▸ **Your instructions**: Print exactly and only the lines that run from the one containing "Where should I" through the end of the material, please, omitting pictures.
-=-=-
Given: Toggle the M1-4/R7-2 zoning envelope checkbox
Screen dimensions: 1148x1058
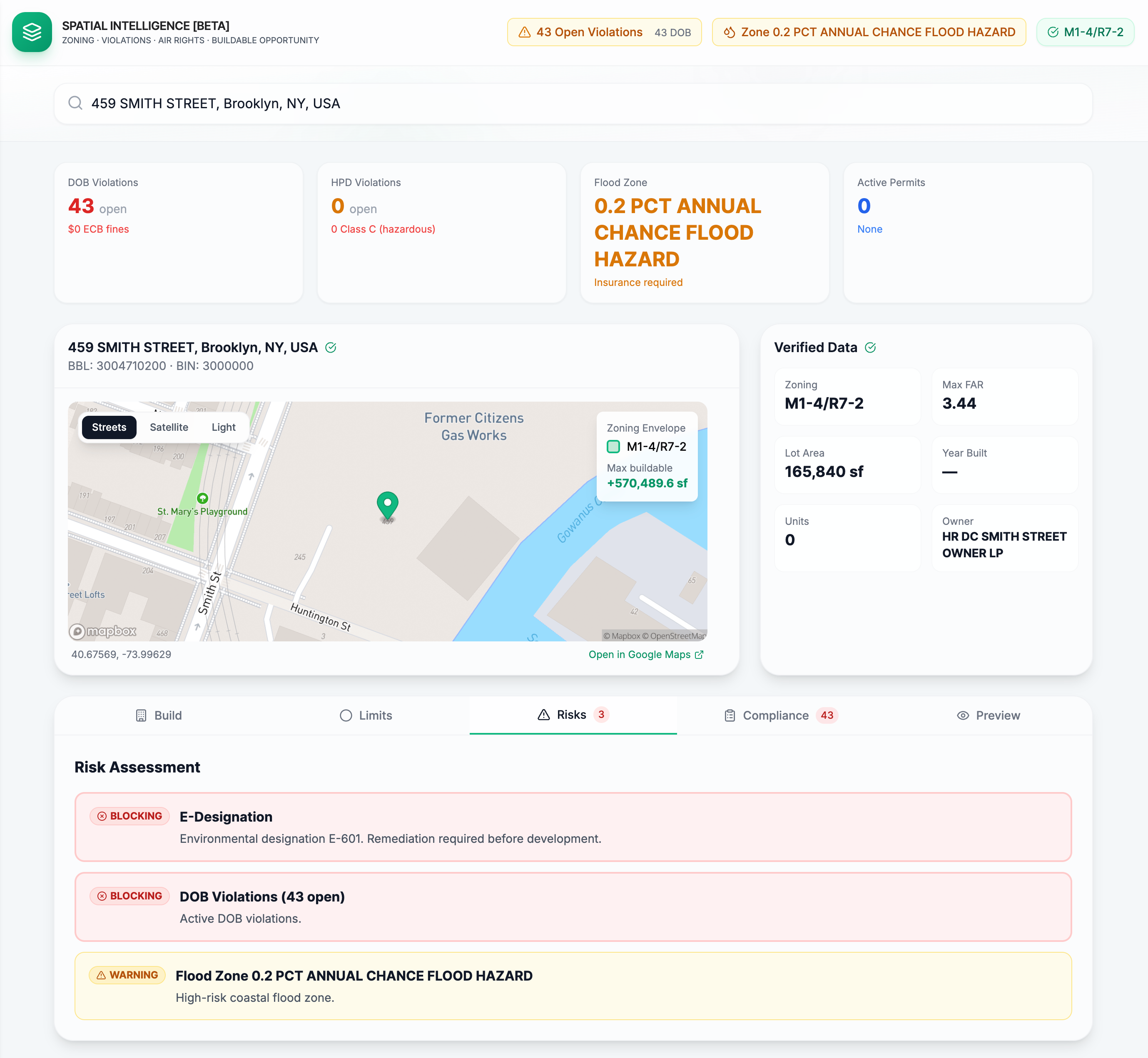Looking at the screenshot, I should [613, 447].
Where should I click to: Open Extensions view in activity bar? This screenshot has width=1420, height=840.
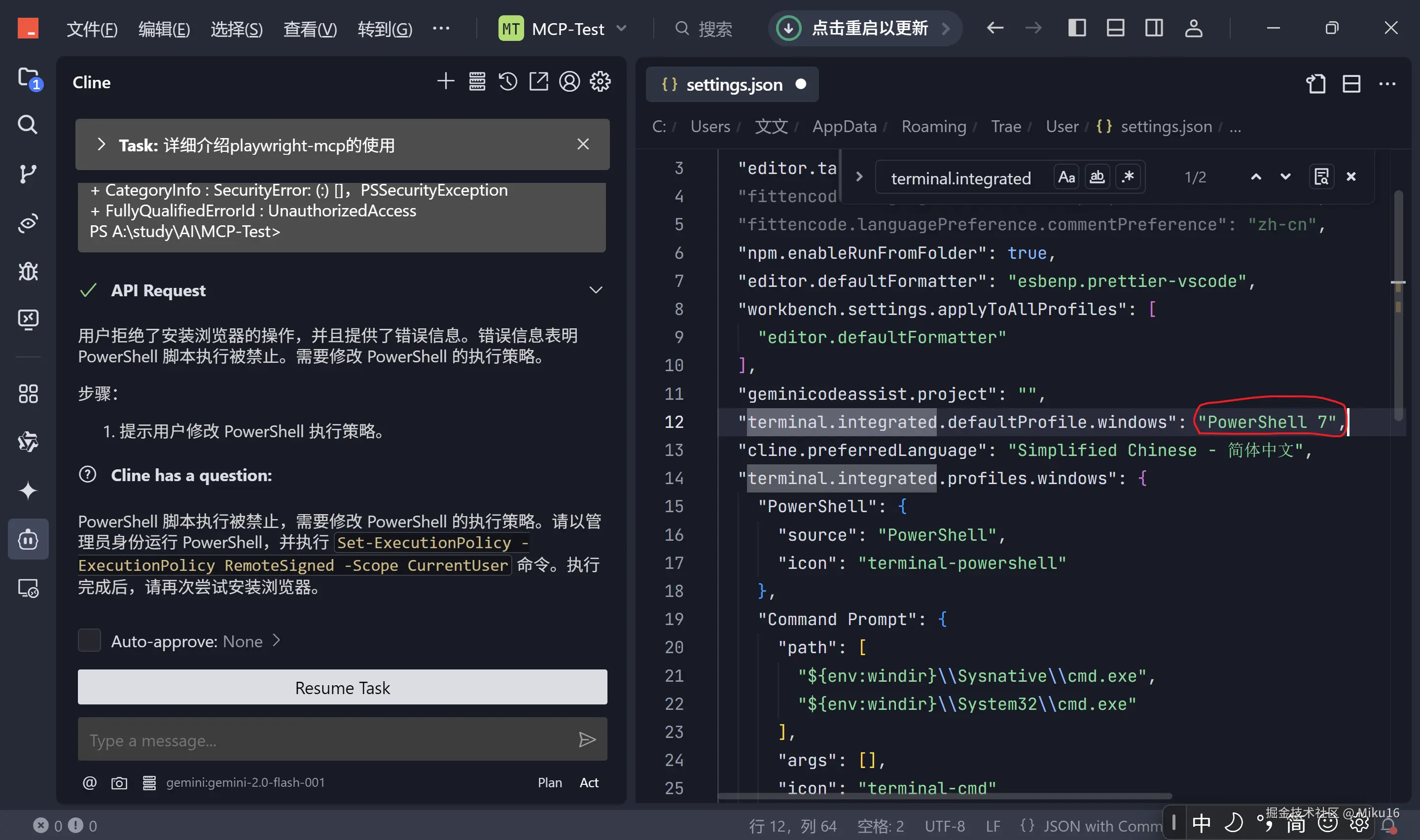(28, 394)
-=-=-
▸ **Response to the task**:
Where should I click to: Open Extensions view in activity bar? This screenshot has width=1420, height=840.
(28, 394)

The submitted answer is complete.